Artist conception of a myriad of terrestrial planets that may be forming around sun-like stars. Based on data collected from the Formation and Evolution of Planetary Systems Spitzer Legacy Science Project .

Michael R. Meyer

Research Interests:

One of the fundamental problems in the formation of stars is understanding the origin of stellar masses, and the corresponding initial mass function. Are stellar masses fixed by a self-regulating process, resulting in a truly universal IMF? Or do initial conditions determine the emergent mass distribution of a forming stellar cluster? We have embarked on a program combining near-infrared photometry and IR spectroscopy in order to constrain the ratio of high to low mass stars as well as the ratio of stars to sub-stellar objects in young clusters of stars found in a variety of star-forming environments from nearby star-forming regions, to extreme regions of star formation in the Milky Way galaxy and throughout the local group. Our goal is to characterize stellar mass distributions of different regions, comparing them both with each other and with the field star IMF, and determine whether; i) different conditions are required for the formation of high and low mass stars; ii) the mass function of young clusters continues to rise beyond the hydrogen burning limit; and iii) emergent mass distributions depend sensitively on initial conditions.

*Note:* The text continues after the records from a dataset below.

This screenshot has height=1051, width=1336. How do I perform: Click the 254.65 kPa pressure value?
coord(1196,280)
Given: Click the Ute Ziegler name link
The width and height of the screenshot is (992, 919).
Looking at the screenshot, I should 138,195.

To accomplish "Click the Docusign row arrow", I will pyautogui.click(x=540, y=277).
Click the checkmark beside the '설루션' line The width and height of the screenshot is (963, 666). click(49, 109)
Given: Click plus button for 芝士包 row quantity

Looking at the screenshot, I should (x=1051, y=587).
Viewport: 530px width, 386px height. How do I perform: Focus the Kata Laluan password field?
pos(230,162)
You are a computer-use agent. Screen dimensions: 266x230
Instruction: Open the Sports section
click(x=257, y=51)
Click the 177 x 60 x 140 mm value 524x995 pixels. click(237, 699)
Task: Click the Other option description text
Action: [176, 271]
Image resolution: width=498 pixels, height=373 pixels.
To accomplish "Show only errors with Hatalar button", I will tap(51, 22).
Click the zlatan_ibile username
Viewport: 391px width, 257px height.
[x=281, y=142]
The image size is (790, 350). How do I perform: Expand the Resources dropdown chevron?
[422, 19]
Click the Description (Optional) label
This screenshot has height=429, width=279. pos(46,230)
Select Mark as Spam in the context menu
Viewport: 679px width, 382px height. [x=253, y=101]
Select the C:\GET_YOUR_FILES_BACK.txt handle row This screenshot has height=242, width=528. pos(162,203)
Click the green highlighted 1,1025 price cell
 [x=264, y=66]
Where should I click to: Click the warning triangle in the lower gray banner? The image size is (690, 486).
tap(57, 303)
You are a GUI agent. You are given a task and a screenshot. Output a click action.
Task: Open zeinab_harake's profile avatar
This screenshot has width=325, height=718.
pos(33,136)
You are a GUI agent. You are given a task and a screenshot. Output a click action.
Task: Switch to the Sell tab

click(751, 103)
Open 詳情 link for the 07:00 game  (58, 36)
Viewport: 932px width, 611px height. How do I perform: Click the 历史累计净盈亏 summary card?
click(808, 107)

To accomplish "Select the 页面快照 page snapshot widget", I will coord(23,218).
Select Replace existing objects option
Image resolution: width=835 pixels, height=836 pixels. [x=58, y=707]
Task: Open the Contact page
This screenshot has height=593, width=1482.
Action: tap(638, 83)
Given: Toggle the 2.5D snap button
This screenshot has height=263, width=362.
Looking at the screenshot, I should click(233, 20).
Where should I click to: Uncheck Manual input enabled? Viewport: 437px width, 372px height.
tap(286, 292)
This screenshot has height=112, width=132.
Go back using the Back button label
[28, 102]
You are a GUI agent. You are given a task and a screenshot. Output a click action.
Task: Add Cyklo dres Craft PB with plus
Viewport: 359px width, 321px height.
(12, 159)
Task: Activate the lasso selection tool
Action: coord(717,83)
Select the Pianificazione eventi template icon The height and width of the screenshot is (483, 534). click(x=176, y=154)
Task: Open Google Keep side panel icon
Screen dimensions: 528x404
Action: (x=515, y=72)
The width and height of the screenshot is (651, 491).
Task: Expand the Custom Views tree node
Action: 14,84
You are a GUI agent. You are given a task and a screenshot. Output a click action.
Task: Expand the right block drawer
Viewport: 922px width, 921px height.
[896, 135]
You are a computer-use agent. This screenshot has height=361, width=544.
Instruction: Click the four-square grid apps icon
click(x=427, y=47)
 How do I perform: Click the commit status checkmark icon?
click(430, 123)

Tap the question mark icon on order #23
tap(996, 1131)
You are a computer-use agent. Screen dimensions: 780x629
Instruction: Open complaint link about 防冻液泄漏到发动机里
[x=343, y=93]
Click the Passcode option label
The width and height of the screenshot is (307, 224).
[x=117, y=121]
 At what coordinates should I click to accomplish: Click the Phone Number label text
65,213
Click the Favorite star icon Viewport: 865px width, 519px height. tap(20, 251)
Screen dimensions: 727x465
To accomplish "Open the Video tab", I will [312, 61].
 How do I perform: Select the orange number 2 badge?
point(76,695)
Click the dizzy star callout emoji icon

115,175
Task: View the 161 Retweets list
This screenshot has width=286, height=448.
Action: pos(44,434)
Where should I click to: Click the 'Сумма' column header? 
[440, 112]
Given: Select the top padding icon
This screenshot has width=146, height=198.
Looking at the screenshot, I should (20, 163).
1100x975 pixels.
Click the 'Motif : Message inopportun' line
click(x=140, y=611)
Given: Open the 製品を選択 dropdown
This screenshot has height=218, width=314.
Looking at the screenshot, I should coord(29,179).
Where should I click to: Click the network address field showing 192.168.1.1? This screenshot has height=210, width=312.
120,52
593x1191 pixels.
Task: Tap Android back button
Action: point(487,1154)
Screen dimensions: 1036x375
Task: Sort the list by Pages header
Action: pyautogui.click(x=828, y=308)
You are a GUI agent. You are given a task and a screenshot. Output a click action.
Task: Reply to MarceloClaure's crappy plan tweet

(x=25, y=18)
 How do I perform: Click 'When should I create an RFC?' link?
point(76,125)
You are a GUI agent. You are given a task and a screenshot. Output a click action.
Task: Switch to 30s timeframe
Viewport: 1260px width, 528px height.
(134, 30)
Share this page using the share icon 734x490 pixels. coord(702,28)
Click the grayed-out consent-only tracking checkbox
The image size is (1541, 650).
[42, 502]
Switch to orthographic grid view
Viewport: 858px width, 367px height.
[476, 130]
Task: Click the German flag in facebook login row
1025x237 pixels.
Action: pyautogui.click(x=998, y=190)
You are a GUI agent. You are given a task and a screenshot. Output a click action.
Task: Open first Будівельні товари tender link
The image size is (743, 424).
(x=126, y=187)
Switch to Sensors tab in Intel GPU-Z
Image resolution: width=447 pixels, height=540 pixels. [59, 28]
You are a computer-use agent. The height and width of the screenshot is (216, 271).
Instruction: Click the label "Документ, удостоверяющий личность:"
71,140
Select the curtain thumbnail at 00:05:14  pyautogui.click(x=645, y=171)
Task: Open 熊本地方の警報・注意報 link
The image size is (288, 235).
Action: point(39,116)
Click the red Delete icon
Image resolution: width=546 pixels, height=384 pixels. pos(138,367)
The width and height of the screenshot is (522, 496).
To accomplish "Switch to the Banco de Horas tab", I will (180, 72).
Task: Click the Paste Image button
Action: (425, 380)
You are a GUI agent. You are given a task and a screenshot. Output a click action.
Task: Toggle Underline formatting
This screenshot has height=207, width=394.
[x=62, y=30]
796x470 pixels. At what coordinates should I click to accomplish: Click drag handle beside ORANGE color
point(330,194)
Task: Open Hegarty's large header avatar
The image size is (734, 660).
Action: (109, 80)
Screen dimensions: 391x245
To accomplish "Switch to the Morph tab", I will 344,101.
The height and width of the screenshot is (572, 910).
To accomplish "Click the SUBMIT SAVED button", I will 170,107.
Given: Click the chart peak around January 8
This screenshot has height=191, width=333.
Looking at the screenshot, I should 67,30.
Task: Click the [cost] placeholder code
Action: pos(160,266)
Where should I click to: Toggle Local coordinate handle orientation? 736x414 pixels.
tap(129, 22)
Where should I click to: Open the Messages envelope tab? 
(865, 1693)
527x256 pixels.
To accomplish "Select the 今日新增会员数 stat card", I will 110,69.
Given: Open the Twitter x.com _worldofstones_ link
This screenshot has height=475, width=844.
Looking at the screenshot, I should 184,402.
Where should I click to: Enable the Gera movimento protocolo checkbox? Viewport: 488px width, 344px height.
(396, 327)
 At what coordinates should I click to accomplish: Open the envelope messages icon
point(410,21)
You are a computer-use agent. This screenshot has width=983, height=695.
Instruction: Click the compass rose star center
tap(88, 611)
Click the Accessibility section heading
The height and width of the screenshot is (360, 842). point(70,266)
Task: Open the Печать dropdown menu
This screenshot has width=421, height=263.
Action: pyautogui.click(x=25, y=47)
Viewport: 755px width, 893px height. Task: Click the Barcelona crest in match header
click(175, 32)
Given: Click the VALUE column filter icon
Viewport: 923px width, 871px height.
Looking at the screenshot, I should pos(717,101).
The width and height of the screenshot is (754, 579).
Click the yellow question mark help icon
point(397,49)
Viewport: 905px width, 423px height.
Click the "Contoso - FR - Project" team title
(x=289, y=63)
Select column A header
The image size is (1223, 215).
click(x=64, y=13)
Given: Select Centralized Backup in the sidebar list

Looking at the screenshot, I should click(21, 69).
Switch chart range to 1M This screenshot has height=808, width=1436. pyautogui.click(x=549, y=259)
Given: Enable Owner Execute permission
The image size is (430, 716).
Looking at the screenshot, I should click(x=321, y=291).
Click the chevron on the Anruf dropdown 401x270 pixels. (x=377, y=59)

Equally important is the understanding the evolution of circumstellar disks. Such disks, thought to be the pre-cursors of planetary systems, appear to be a common by-product of the star formation process. By studying circumstellar gas and dust around young stars as a function of stellar mass and age we can hope to; i) estimate the timescale for dissipation of circumstellar material around young stars as a function of radius; and ii) gain some physcial insight into the nature of this dissipation process thus providing observational constraints on theories of planet formation. We are leading a Spitzer Space Telescope Legacy Science Program, the Formation and Evolution of Planetary Systems, to help address fundamental questions concerning whether planetary systems like our own are common or rare among sun-like stars in the disk of the Milky Way.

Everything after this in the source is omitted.